The range runs from the line containing "Click the gear icon beside Дашборды" to the last line of the entries. Copy that range exactly, omitting pictures.

**Screenshot grounding data:**
**********

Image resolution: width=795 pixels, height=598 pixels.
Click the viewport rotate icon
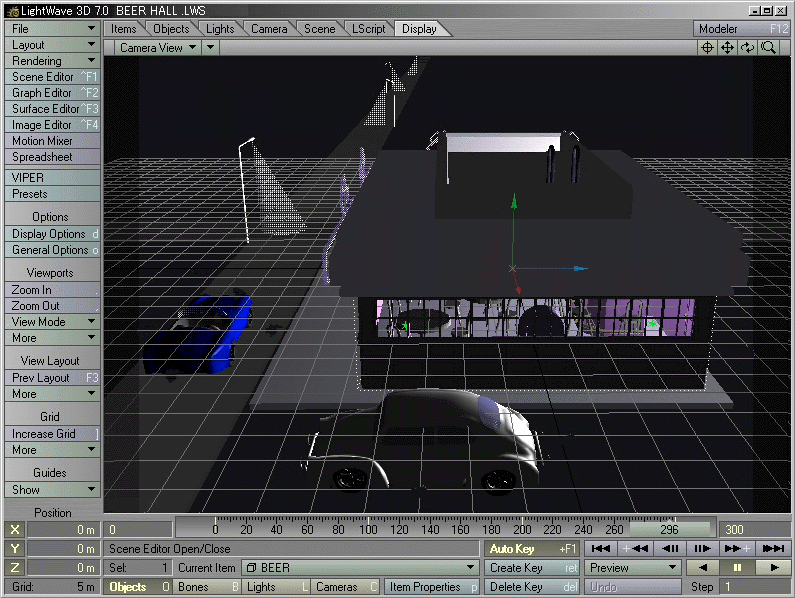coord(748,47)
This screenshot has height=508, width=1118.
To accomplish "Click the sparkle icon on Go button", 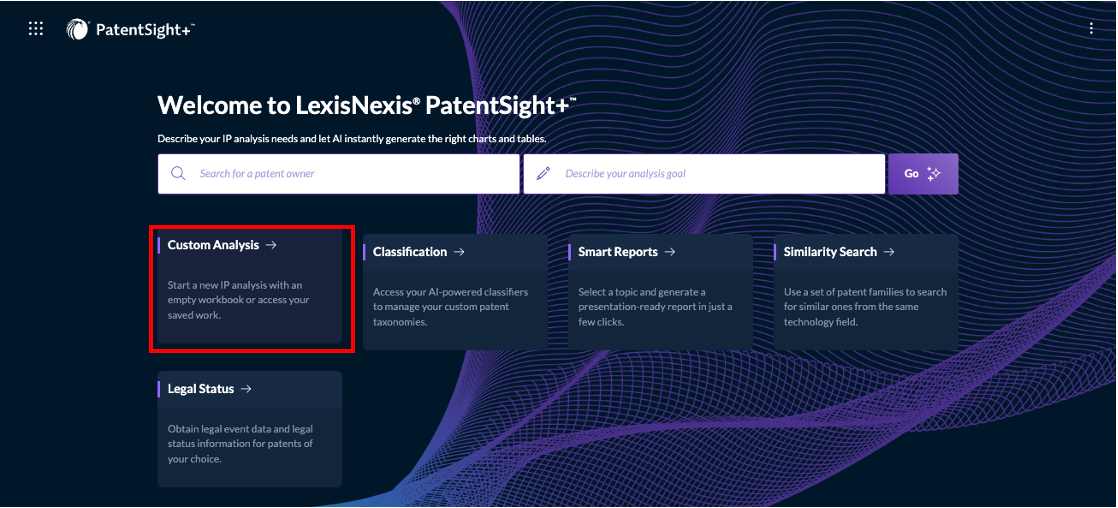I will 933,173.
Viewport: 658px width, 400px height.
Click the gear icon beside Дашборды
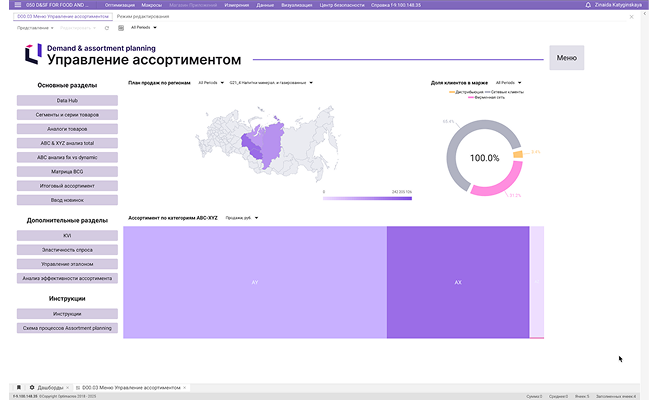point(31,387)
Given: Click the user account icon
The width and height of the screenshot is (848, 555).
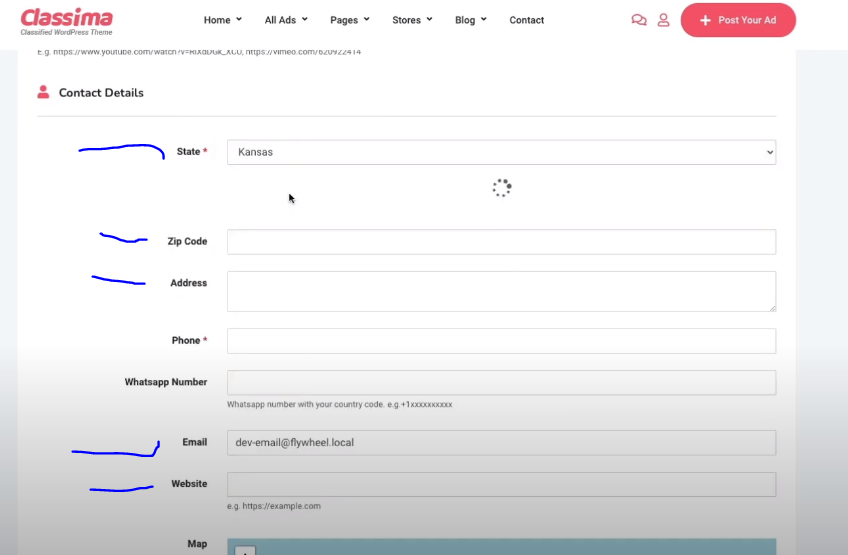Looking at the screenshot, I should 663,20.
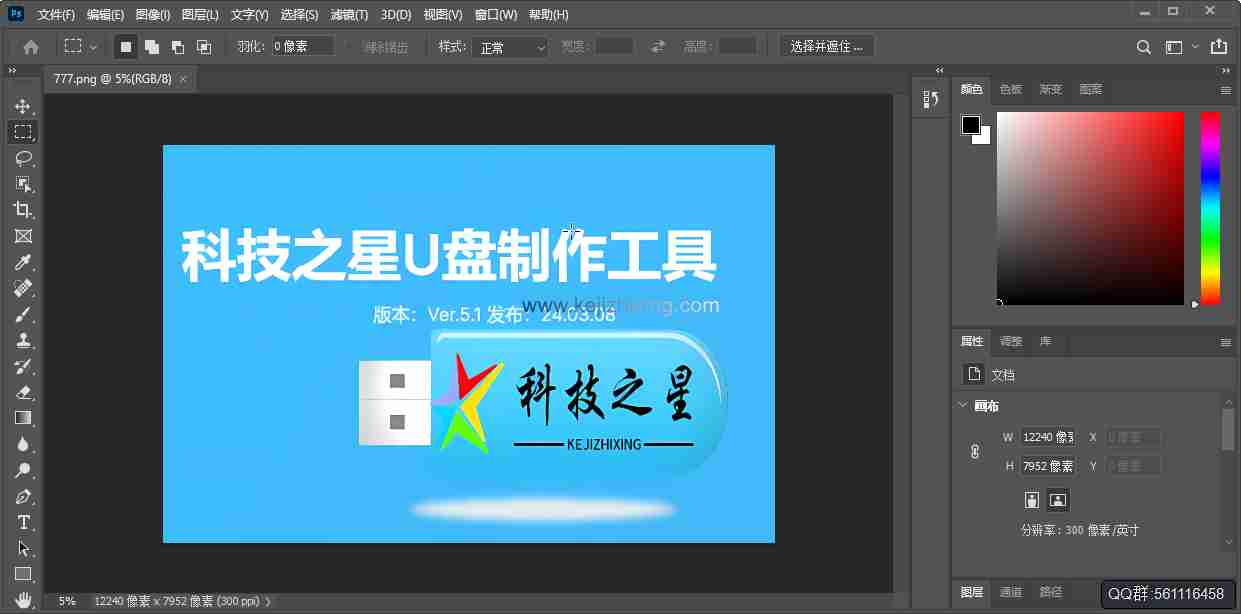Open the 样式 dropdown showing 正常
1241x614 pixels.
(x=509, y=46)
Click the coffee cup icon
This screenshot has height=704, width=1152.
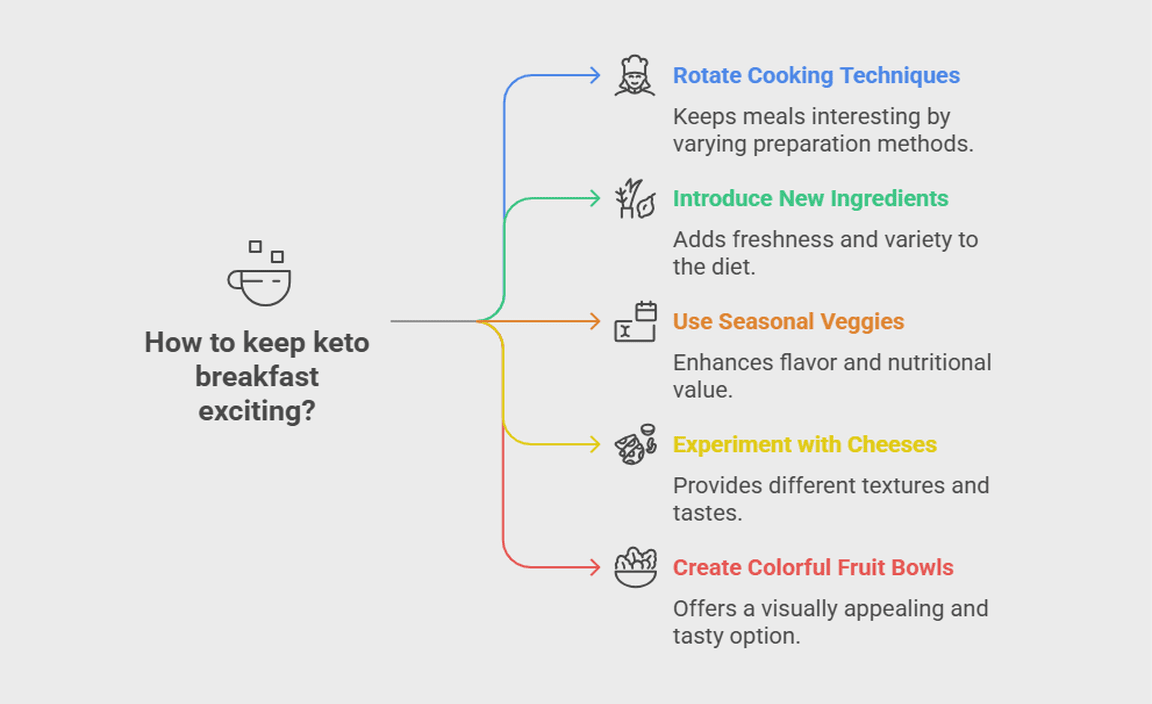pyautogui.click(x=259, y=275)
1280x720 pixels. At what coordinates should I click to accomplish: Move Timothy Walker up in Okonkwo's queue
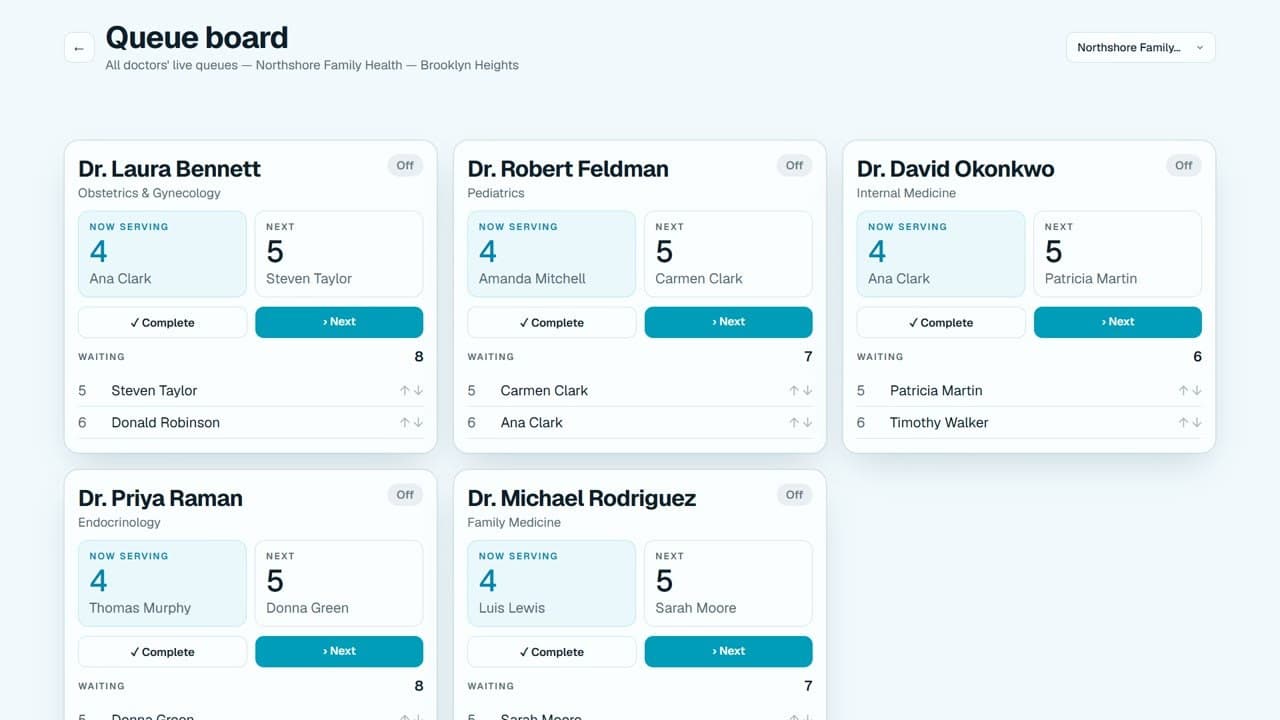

**********

**Your response:**
Click the gear icon beside Дашборды
point(31,387)
Given: Click the user account icon
The width and height of the screenshot is (848, 555).
Looking at the screenshot, I should 663,20.
Open the 样式 dropdown showing 正常
1241x614 pixels.
(x=509, y=46)
Click the coffee cup icon
This screenshot has height=704, width=1152.
pyautogui.click(x=259, y=275)
1280x720 pixels. At what coordinates should I click to accomplish: Move Timothy Walker up in Okonkwo's queue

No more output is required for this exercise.